I've written in the past about how a treatment milieu can develop positive or negative group dynamics - individual clients can support each other's recovery, or fuel each other's issues. Clearly, much of this dynamic can be traced back to what clients say to one another, inside and outside of group.
After some clique formation and scapegoating with our current population, my team has been working to address counterproductive group dynamics (at least when they occur in our presence). The group's response today, when my colleague spoke with them about negativity, was that they express negativity in order to get support from the group to help them be more positive.
That raised an interesting question for me: when does expressing negativity represent a request for help changing one's perspective; when does it seek validation of one's negative perspective; and can it do both of these things at once?

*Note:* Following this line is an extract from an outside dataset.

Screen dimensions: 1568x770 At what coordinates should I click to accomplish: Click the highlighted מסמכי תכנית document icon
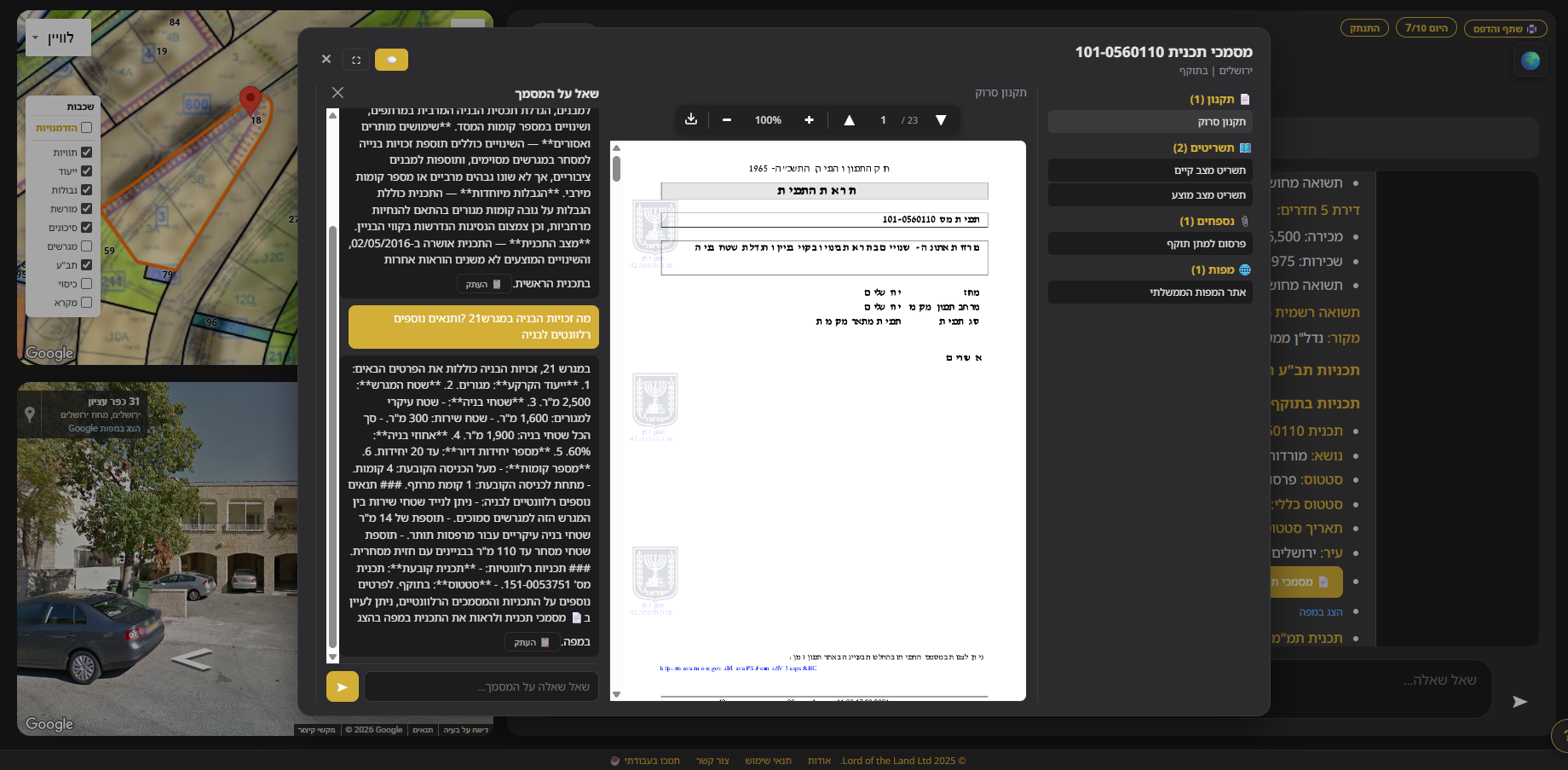coord(1323,582)
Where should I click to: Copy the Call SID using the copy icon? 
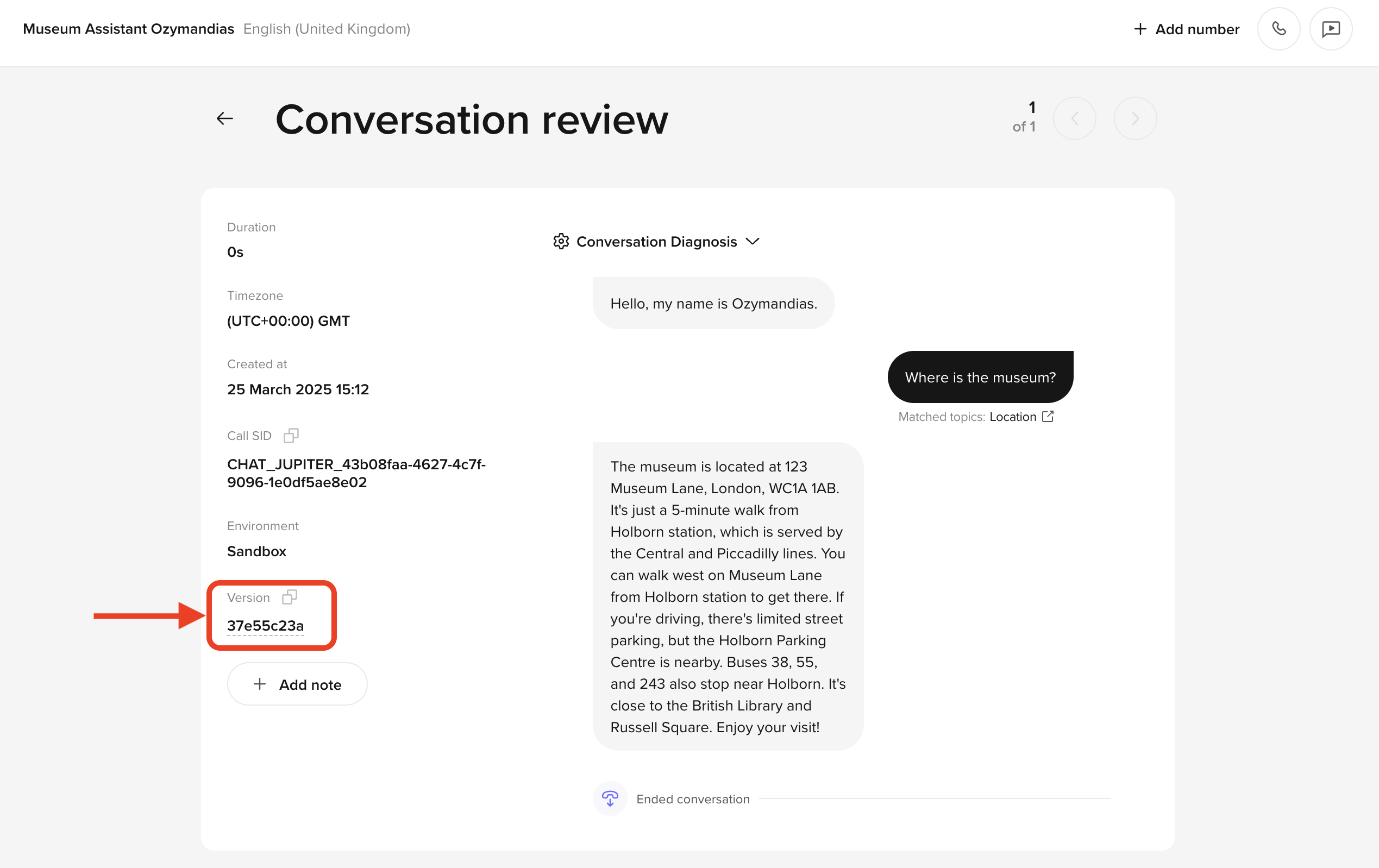click(x=291, y=435)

Mutual aid is central to group therapy: group members are meant to support and help each other. For that to happen, they obviously have to be able to share their struggles. As group leaders, I think we hope that we have a "critical mass" of members who are more positive than negative...but even if group members are struggling, that does not necessarily mean the group develops a negative dynamic. What seems to make a difference is how open they are to alternate perspectives. A group that is feeling discouraged but still willing and engaged maintains a positive (i.e., constructive) dynamic even if what they're saying can't technically be termed "positive."
In contrast, the group develops a negative dynamic when they support each other in opposing or rejecting alternate perspectives. When this kind of dynamic develops, group members will actively talk each other out of more adaptive ways of thinking, feeling, and acting. Even when this influence is not explicitly spoken, it may be clearly implied through body language, etc. As a result, individual members each tend to become more negative than any one of them felt individually.
While the latter type of dynamic is certainly challenging for group leaders/therapists, it becomes even more challenging when both dynamics are present in the same group. A group may vacillate between constructive responses and counterproductive responses. Specific members may vacillate between accepting and rejecting feedback. They may send each other mixed messages, and otherwise express their collective ambivalence. The real art and skill of group work is to steer this process so that the group norm becomes positive rather than negative engagement.
What strategies have you found helpful in guiding an ambivalent group in a positive direction?